* DEINE AUFGABE:
Was ist laut dem Text über Ungewissheit bei chronischer Krankheit genau wie das Warten ein treuer Begleiter? Antworte bitte mit einem Wort.

* AUSGANGSTEXT:

Samstag, 4. Juli 2020

Ungewissheit

Genau wie Warten, ist Ungewissheit ein treuer Begleiter, wenn man chronisch krank ist. Dabei meine ich nicht diese allgemeine Ungewissheit, die wir alle in uns tragen: "Wo sehe ich mich in zehn Jahren? Wie geht es weiter im Leben?" Bei so einer komplexen Erkrankung wie Mukoviszidose und all ihrer Begleiterkrankungen und Folgen, dazu alle Herausforderungen der Lungentransplantation... da kommt einiges an Ungewissheit dazu.

Da gibt einiges, was eher zu dem passt was ich oben beschrieben habe: "Wie geht es mit dem Krankheitsverlauf weiter? Werde ich es schaffen bis eine Spenderlunge für mich gefunden ist? Komme ich aus diesem Tief wieder hoch? Überstehe ich den nächsten Infekt?" Und noch so vieles mehr.

* VORLIEGENDE DATEN:
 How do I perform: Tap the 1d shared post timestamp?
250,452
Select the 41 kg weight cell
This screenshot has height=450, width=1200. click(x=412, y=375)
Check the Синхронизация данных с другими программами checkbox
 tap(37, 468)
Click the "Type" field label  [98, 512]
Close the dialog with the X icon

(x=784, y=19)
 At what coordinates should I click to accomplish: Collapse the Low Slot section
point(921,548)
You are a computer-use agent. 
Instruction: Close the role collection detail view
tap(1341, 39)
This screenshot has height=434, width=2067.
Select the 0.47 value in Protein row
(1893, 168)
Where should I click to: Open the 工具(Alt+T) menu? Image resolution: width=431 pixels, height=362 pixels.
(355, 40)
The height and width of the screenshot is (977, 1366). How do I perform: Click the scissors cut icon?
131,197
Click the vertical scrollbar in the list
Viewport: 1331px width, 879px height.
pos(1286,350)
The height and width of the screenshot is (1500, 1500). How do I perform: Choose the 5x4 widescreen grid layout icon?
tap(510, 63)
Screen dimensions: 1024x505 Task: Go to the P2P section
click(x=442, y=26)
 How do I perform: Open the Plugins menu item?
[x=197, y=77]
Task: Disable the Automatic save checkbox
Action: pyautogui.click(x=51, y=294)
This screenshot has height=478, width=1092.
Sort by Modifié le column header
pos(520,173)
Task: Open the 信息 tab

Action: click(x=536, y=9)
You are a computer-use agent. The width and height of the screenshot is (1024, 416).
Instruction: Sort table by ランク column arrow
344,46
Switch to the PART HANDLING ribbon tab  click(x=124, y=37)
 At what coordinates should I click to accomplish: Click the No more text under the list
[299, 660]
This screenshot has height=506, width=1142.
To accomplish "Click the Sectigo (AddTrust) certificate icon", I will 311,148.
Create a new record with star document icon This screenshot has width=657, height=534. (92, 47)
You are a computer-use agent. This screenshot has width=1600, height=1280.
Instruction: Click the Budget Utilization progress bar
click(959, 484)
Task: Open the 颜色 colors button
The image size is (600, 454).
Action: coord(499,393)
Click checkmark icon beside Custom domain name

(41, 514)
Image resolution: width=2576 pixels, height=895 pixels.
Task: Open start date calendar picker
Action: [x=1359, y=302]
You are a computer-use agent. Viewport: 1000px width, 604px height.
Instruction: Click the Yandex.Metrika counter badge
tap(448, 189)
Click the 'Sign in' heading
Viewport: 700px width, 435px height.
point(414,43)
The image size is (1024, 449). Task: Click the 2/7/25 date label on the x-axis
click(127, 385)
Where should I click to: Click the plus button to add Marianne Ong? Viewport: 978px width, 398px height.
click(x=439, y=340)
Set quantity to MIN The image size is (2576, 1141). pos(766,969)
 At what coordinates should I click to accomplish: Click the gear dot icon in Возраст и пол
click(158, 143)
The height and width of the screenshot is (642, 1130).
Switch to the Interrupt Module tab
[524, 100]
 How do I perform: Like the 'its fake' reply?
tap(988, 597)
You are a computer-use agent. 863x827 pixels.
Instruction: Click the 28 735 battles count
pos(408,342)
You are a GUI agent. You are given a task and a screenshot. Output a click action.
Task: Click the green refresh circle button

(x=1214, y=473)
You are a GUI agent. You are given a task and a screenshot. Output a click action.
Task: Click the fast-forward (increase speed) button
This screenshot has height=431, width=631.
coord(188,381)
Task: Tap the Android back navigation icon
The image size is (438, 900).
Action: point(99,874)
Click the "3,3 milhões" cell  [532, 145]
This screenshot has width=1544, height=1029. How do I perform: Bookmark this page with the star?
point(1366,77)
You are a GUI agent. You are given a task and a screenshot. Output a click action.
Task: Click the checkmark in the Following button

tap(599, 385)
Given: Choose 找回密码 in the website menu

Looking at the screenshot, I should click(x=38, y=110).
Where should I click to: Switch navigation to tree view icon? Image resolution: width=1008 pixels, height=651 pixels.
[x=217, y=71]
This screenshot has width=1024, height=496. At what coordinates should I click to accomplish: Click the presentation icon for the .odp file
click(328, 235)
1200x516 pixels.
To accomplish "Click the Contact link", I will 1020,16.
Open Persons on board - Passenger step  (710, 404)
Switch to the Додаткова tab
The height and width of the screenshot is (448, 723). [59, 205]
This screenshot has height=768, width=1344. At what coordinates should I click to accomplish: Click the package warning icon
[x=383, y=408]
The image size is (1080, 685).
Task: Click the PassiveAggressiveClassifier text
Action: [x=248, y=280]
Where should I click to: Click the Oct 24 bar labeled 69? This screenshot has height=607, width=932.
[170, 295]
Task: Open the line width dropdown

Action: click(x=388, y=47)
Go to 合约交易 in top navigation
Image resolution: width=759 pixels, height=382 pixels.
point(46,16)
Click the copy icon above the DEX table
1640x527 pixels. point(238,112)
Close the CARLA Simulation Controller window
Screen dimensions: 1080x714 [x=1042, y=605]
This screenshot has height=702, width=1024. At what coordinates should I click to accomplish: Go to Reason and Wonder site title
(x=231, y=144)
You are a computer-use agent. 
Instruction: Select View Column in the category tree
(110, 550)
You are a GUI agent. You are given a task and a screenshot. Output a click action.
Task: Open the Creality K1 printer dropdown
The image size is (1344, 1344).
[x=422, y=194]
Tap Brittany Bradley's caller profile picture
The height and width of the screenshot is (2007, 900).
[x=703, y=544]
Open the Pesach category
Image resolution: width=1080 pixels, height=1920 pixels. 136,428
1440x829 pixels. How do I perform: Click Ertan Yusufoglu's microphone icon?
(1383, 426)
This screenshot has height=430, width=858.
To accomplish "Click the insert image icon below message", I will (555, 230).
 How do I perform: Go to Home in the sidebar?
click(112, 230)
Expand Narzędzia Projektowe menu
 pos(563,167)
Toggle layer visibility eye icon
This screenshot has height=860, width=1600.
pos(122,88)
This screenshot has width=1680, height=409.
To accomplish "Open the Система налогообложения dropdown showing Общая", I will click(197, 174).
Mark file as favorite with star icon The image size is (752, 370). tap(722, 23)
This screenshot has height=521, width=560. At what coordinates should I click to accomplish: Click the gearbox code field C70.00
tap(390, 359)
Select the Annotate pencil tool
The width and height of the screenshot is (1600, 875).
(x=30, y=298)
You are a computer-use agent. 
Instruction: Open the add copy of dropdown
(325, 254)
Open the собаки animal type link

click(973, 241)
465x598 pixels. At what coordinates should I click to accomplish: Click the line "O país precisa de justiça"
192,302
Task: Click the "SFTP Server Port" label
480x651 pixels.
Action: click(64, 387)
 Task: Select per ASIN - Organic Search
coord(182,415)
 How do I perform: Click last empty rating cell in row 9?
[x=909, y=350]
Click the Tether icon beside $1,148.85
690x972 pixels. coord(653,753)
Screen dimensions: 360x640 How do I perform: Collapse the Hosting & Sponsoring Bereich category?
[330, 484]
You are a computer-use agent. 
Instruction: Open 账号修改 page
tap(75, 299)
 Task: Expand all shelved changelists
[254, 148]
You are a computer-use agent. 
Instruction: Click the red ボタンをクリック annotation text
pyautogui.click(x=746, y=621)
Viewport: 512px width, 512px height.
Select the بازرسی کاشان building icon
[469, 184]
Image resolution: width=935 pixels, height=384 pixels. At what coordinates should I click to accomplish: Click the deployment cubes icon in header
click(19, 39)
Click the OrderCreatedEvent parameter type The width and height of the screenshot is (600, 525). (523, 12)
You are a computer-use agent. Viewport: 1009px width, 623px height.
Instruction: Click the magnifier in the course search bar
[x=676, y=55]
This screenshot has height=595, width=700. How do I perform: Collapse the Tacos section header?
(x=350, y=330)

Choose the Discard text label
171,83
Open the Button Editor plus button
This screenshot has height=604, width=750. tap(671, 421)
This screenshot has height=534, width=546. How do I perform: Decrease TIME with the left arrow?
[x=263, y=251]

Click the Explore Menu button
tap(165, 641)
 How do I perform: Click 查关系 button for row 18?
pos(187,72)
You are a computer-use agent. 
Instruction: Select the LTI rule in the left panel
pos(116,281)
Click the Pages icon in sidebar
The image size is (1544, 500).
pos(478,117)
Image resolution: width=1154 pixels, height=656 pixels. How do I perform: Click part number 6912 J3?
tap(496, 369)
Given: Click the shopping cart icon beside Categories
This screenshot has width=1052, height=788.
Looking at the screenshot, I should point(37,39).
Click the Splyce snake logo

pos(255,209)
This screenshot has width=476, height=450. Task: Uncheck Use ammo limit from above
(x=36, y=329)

* ANTWORT ZUR AUFGABE:
Ungewissheit